An eerie silence has descended upon my world.  I am restless.  My life has changed and I am slightly apprehensive.

COVID-19 has changed all of our lives, not just mine.  Hopefully the change is temporary, but we will find out if that is so when we emerge from our self-isolation in a month or two.

Strange, isn't it?   I have always felt that my ideal week is one in which I have no commitments.  No need to leave the house except to buy food, to mail a letter, or to deposit or withdraw money from the bank.  When I turn the page on my desk diary (and, yes, I still rely on a real calendar, not just a digital calendar) and the page is blank, I always feel happy.  Very happy.  I love uninterrupted time in my studio.

But not this week.

My calendar was full.  Perhaps too full.  Meetings to attend, classes to teach, people to see, exhibit openings to attend, a quilt show to view.  All canceled.  I was supposed to be in Toronto today, attending the annual SAQA Conference.  Learning more about my art and the business side of my art and spending time with some of my favorite friends.  But no, I am home.  Watching the relentless rain fall outside my studio windows, feeling unsettled and uncreative.

It doesn't help that my husband is working from home now.  His office closed down this week.  He is hard at work in his home office, which is next door to my studio.  I am aware that he is there and that he is working.  I feel the need to be quiet and to tiptoe up and down the stairs.  To play music at a barely audible level and to let him concentrate.  Why am I finding it so difficult?

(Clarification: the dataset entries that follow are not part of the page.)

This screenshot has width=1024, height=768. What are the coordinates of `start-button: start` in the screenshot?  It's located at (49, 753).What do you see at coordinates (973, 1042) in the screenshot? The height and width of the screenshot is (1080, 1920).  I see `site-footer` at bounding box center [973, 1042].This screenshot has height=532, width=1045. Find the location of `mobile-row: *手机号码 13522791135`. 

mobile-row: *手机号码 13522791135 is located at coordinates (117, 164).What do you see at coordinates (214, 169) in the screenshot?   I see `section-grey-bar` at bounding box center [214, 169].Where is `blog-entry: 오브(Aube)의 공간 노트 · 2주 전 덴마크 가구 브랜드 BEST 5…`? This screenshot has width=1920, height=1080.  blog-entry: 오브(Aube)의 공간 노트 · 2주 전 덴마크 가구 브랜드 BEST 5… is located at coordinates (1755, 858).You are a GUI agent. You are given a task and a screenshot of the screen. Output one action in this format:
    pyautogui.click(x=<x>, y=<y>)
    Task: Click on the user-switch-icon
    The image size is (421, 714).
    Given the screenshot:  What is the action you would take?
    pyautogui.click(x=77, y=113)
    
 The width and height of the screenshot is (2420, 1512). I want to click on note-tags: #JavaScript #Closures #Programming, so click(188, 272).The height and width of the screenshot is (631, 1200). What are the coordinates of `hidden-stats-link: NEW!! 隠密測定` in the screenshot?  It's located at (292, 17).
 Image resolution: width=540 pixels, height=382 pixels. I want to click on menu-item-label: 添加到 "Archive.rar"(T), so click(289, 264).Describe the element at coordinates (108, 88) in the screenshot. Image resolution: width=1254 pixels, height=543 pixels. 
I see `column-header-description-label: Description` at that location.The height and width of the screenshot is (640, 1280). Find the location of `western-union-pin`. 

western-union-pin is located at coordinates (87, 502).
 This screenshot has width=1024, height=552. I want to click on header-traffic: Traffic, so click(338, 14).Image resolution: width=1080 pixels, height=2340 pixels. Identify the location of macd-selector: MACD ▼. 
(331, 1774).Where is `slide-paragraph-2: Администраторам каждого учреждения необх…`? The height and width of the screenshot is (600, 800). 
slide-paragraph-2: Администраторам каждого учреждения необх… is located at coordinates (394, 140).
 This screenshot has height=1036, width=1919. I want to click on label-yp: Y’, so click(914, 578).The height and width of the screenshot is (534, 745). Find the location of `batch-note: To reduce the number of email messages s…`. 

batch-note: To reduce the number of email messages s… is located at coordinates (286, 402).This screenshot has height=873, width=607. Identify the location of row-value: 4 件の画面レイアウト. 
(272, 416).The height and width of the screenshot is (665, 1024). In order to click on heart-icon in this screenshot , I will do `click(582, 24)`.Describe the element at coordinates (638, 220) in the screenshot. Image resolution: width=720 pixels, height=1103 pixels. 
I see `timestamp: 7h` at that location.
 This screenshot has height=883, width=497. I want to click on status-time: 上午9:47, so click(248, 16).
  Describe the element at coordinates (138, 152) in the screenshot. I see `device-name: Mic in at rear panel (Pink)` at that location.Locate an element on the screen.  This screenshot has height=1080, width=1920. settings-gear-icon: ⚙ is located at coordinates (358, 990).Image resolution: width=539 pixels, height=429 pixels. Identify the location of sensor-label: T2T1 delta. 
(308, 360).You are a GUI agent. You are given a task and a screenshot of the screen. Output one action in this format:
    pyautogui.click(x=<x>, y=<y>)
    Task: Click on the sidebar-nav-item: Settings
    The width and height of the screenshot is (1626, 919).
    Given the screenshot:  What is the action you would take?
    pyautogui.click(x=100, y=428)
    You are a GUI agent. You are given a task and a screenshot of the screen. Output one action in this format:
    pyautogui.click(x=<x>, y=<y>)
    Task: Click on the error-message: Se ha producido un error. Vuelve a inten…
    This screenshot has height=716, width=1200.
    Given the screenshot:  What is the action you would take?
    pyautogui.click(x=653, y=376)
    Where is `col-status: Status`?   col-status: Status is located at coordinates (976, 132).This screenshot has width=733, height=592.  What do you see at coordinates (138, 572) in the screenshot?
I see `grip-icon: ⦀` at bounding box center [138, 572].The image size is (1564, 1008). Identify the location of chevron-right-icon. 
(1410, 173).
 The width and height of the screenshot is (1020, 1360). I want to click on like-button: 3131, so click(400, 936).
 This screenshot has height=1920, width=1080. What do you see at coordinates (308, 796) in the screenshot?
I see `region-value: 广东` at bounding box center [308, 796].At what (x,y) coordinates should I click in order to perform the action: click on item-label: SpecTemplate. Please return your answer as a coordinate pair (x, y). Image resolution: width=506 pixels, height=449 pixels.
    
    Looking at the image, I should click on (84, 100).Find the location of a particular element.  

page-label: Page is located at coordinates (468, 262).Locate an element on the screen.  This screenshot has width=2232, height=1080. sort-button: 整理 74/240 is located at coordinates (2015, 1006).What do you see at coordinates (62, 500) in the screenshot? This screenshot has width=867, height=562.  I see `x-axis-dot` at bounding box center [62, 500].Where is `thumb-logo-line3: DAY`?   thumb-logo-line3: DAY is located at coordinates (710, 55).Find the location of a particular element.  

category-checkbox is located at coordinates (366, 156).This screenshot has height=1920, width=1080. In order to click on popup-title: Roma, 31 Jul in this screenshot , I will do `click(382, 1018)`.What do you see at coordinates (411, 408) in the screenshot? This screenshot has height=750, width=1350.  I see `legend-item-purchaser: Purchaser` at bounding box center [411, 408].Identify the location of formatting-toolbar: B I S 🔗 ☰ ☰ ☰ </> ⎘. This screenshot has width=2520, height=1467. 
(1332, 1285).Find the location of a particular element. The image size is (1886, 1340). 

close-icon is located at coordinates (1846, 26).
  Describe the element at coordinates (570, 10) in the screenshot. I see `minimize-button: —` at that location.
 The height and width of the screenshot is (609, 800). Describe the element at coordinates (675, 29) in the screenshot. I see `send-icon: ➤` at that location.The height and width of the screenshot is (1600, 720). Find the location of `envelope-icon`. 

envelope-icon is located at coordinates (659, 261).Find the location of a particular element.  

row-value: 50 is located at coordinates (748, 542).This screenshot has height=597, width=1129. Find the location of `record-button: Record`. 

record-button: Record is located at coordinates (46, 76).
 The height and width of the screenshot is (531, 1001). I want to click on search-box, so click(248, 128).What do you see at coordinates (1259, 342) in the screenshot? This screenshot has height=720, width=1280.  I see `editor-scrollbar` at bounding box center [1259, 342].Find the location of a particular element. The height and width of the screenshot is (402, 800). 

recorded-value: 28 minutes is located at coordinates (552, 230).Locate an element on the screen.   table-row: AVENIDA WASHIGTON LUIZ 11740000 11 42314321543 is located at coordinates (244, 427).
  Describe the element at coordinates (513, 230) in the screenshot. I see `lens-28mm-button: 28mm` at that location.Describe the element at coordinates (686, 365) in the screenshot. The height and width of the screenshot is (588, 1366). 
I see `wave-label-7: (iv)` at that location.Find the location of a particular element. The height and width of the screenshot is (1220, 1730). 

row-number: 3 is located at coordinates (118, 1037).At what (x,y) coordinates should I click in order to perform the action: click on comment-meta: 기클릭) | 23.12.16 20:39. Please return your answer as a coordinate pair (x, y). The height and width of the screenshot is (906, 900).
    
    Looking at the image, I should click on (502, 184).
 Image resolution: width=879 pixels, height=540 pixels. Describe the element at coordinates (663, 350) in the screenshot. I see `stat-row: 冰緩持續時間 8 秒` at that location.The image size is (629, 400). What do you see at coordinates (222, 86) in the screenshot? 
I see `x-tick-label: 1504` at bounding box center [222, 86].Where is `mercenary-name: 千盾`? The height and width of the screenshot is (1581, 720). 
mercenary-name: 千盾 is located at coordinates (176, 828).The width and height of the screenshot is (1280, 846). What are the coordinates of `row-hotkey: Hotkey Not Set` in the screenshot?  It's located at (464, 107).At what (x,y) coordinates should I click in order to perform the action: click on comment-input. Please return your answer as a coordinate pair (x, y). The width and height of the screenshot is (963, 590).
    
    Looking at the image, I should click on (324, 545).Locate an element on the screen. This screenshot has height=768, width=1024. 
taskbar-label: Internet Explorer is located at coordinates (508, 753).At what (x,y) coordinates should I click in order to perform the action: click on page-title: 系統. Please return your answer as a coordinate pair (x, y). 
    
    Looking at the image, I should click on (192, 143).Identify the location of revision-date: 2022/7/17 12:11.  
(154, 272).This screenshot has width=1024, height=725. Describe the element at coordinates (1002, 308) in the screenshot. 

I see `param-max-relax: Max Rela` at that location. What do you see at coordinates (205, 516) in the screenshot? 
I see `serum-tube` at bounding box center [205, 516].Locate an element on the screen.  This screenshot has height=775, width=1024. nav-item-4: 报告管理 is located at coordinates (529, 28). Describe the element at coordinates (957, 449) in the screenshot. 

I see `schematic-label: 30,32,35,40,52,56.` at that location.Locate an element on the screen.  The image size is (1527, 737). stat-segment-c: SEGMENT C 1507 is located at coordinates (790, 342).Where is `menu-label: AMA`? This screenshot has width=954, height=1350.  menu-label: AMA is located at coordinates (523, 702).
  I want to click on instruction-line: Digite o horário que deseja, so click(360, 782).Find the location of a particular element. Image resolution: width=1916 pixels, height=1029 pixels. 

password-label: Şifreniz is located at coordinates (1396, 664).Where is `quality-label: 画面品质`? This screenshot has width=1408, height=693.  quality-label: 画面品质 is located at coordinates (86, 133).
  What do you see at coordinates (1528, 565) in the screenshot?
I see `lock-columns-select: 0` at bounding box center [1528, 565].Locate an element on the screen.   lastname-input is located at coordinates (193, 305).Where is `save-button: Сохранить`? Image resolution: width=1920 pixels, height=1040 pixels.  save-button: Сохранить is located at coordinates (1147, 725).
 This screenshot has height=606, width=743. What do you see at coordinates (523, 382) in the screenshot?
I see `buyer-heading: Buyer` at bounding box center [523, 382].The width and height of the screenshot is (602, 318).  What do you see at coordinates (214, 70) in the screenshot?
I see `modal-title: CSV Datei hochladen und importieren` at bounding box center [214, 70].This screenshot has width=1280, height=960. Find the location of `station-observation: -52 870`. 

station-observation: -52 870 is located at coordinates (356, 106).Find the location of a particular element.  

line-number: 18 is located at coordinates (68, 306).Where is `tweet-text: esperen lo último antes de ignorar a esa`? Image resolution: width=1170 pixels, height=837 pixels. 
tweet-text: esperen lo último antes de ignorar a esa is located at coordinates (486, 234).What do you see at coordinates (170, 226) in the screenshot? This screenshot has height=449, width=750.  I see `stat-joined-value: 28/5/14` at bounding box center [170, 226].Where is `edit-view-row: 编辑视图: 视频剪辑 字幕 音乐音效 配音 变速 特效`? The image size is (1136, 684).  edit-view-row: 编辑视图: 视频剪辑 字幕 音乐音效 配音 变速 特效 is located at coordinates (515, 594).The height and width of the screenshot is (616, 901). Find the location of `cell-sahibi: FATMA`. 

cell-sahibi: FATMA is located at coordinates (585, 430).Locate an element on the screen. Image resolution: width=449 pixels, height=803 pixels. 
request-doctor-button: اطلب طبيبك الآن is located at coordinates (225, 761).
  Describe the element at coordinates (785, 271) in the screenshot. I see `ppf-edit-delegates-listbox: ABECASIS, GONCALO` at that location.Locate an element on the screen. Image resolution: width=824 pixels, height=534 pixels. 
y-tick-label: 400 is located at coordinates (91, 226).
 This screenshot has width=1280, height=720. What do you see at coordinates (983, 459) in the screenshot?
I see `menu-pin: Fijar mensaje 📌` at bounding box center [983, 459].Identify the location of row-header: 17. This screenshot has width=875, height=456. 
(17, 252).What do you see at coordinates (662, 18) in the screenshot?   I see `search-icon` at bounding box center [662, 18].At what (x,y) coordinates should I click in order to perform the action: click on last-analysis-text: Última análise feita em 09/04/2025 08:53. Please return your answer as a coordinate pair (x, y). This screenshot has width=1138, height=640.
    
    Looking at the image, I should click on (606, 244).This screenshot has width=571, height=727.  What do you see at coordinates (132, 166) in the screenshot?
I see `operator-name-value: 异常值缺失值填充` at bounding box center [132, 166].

I have managed a little work.  Nothing very exciting, but at least I've tried.  I started this small piece on Monday and finished the top yesterday morning.  The block centers are cut from a monoprint I created this summer.   I'm still not sure about the orientation, though.  Any suggestions?
After finishing that piece, I decided to start something that really represented how I feel right now.  Edgy.  Spiky.  Maybe verging on a little angry.
So, how are you coping with COVID-19?

Comments

Julierose said…
Difficult times; we are retired, so being home a lot at our ages isn't the problem--more like worrying how to safely get out to get needed supplies...
I am reading a lot and hand quilting...and still a bit out-of-sorts. I think we are all feeling these changes a lot; hoping that it's over sooner rather than later...hugs stay safe, Julierose
Norma Schlager said…
Like you, I am always happy to see a blank space on my calendar. But a whole month sequestered, I don't know. Right now I am busy making masks for the local Hospice to cover the N95 masks so they last longer.